1. Failure to identify all fiduciaries. Most organizations have numerous plan fiduciaries, but many of those individuals don’t know they are fiduciaries until they get called to testify in court cases regarding their fiduciary conduct, Webb says. The plan trustee, investment adviser, individuals exercising discretion in the administration of the plan, members of a plan’s administrative committee and those who select committee officials are all plan fiduciaries.
2. Failure to provide proper fiduciary liability insurance. Employers must purchase liability insurance for plan fiduciaries. Many plan sponsors believe that retirement plan fiduciaries are covered by some sort of insurance, such as directors’ and officers’ liability insurance or employment practice liability policies, says Webb. This may not be the case. Fiduciary liability is personal and not corporate. If a fiduciary is not properly insured, their own personal assets could be used to settle claims.
3. Failure to understand the types of third-party fiduciaries. There are only three types of fiduciaries under the Employee Retirement Income Security Act: 3(21) fiduciaries provide advice but don’t have discretion over plan assets; 3(38) fiduciaries are investment managers who have discretion over plan assets and are decision makers; and 3(16) administrators have complete responsibility for all administrative functions of the plan, including selection of service providers and investment management, Webb says.
Also see: Which type of fiduciary should plan sponsors hire?
4. Fiduciaries aren’t trained properly.
5. Failure to take appropriate actions and document such actions. Minutes must be taken at meetings where decisions about the plan are being made. If this isn’t done, it paves the way for litigation, he says.

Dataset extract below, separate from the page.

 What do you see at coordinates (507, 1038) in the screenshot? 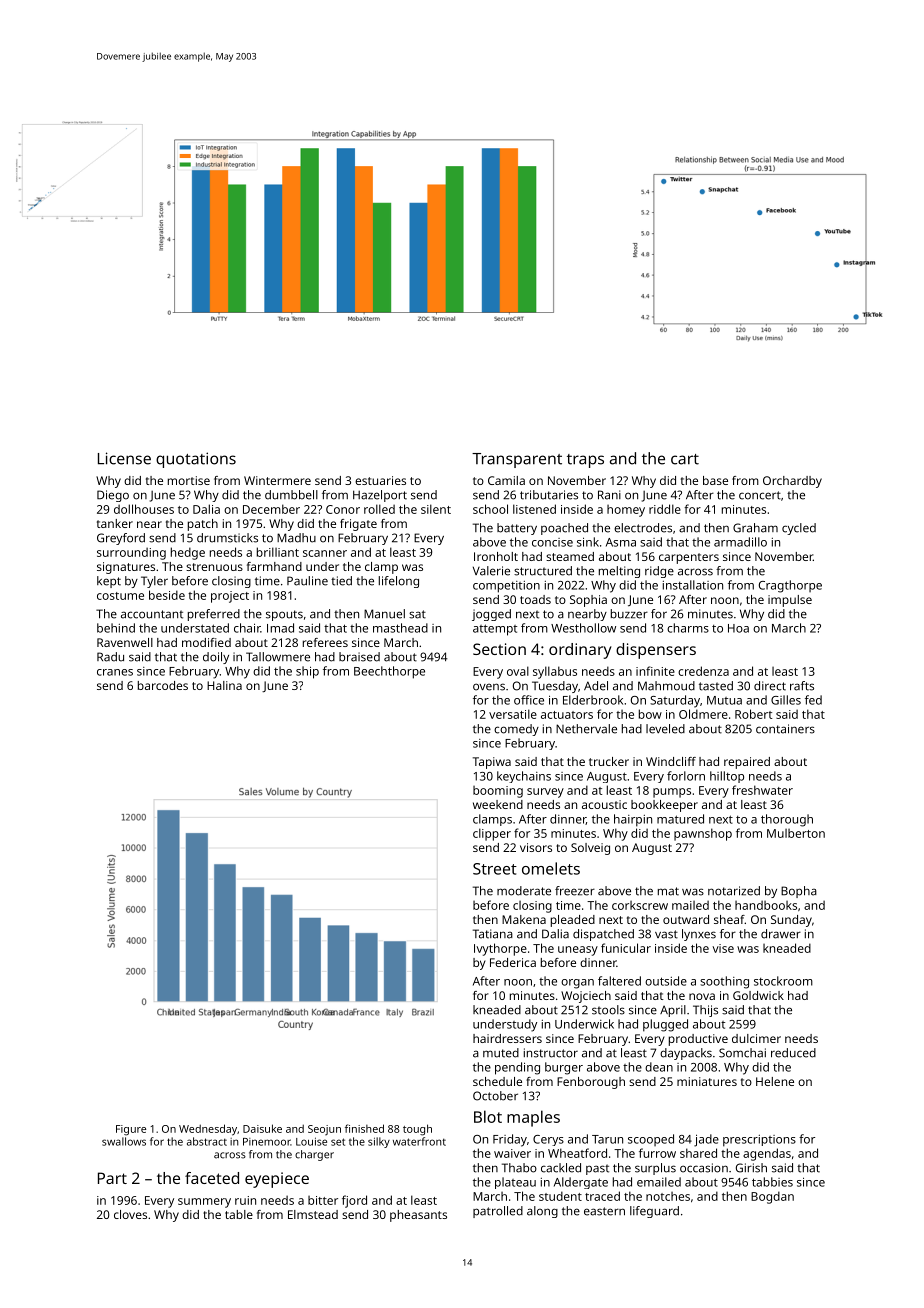
I see `hairdressers` at bounding box center [507, 1038].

6. Spending too much time on plan investments. Most committees are hyper-focused on the types of investments included in a company-sponsored retirement plan. But other topics of critical importance, such as remitting plan contributions on time, following the plan document and monitoring/controlling plan expenses, also need to be discussed, he says.

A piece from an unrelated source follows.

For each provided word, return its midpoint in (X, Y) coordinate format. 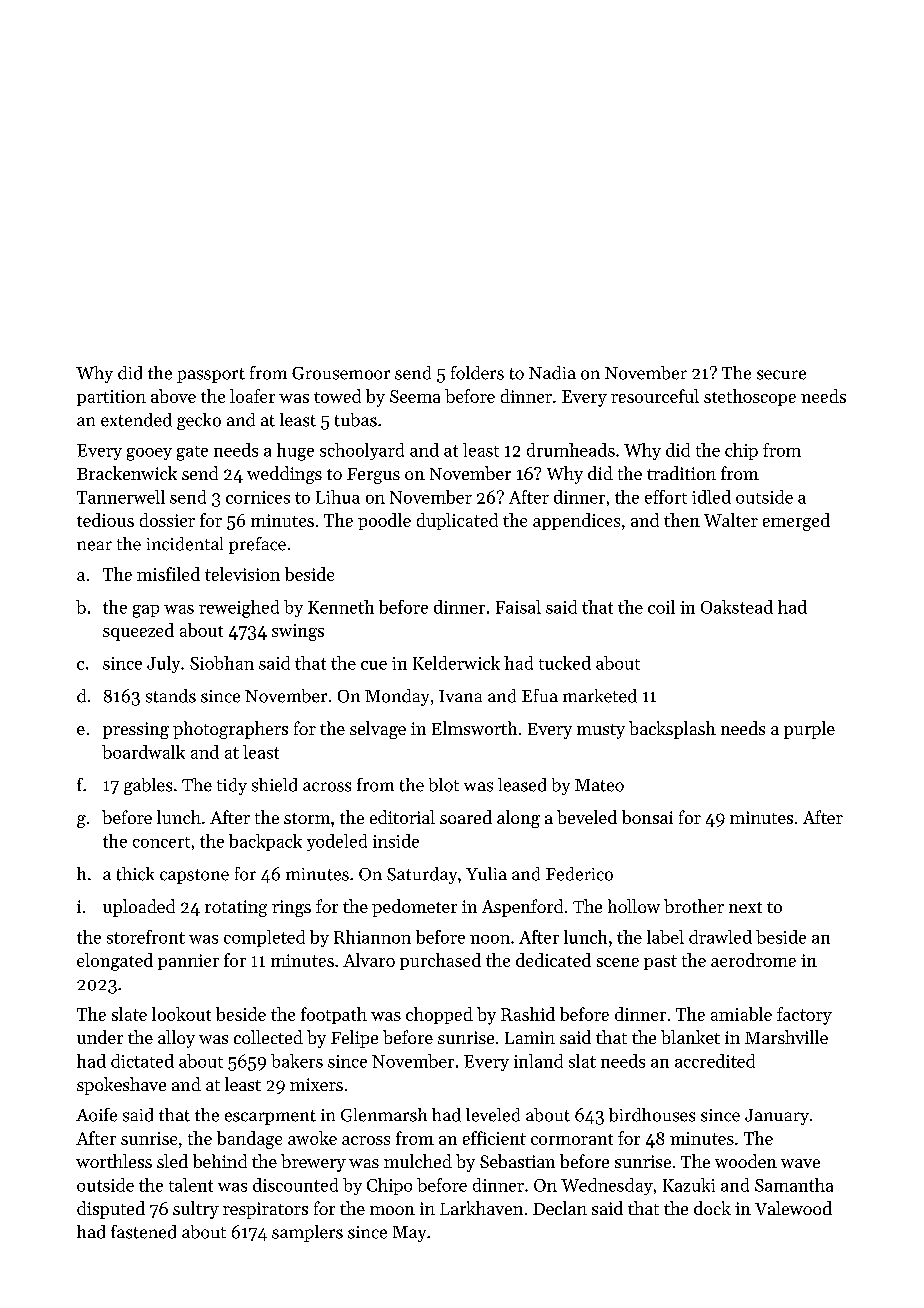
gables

7. Spending too much time on the wrong investments. Plan decision makers often spend a lot of time debating mutual funds and variable annuities included in their plans but give short shrift to stable-value and target-date funds, which often garner the most plan assets.
8. Failure to follow the plan’s investment policy statement.
9. Failure to properly benchmark plan expenses. Companies need to do a cost analysis fairly frequently because fees continue to drop, says Webb. “If those fees are going down and you haven’t benchmarked in two years, you are missing out. That needs to be a process. Plan sponsors need to keep on top of it,” he says.
10. Spending too little time on participant outcomes. The best way to improve participant outcomes is to work with third parties, such as the plan vendor and adviser, to come up with a handful of achievable strategies to increase plan participant savings, says Webb. Use former employees who successfully retired from the plan as advocates to get other employees to save within the company retirement plan, he says. Use incentives to get people to meetings that talk about retirement. “Food is a good motivator,” Webb says. “Offer a free lunch and then tell them they can’t leave until they get on the computer or fill out a form and elect to save more or up their current percentage.”
He also recommends that employers create a retirement message board on the company intranet. “If you don’t make it fun you are going to lose them [employees],” he says.